Saved data entries:
********

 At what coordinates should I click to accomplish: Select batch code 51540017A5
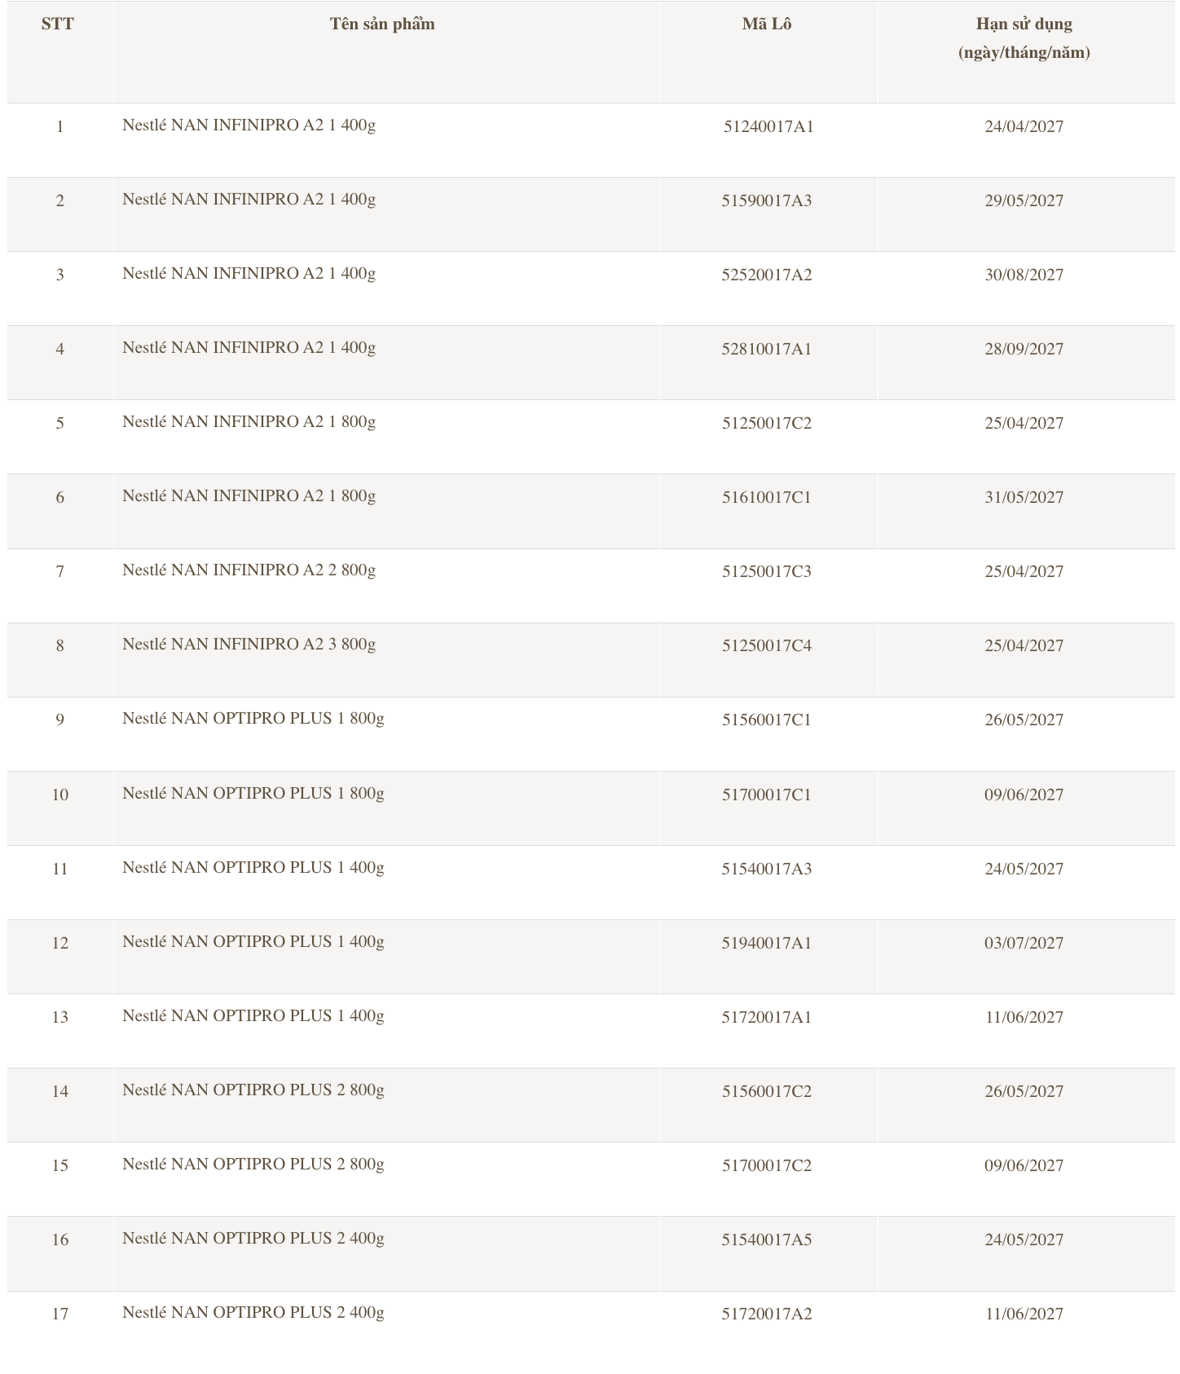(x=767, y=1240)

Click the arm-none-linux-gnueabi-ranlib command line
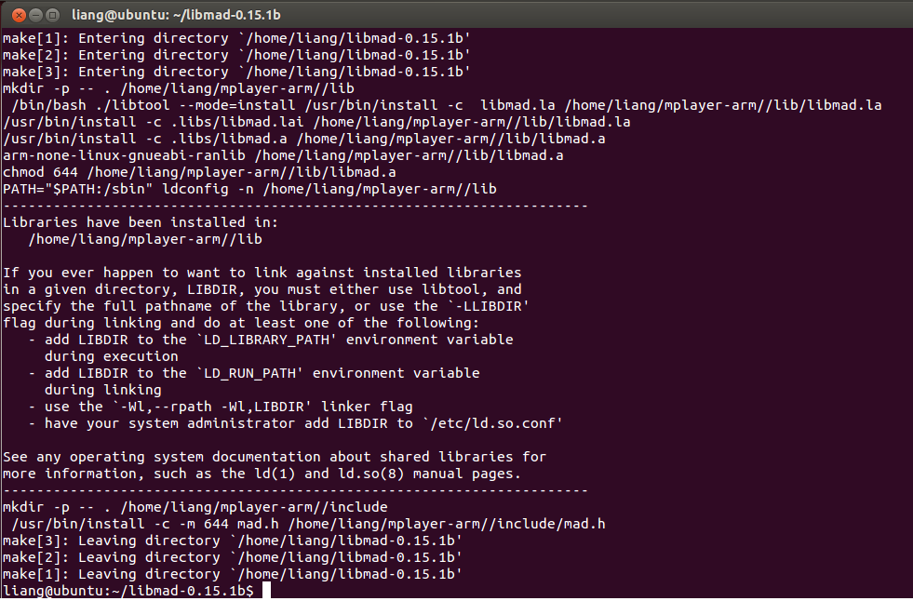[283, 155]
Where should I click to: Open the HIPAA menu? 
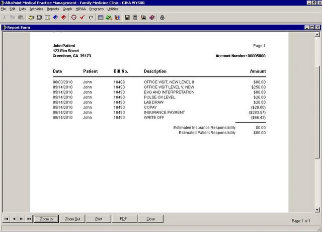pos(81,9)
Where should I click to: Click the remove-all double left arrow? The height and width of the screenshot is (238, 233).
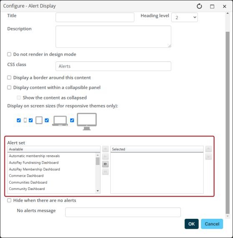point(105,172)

********

= PROBLEM STATEMENT =
What the reply must contain is an exact transcription of the data above and none of its pictures.

= RESPONSE =
 At what coordinates should I click to accomplish: Select batch code 51540017A5
(x=767, y=1240)

Click the arm-none-linux-gnueabi-ranlib command line
[283, 155]
Where should I click to: Open the HIPAA menu? 
pos(81,9)
Where should I click to: Click the remove-all double left arrow? The height and width of the screenshot is (238, 233).
point(105,172)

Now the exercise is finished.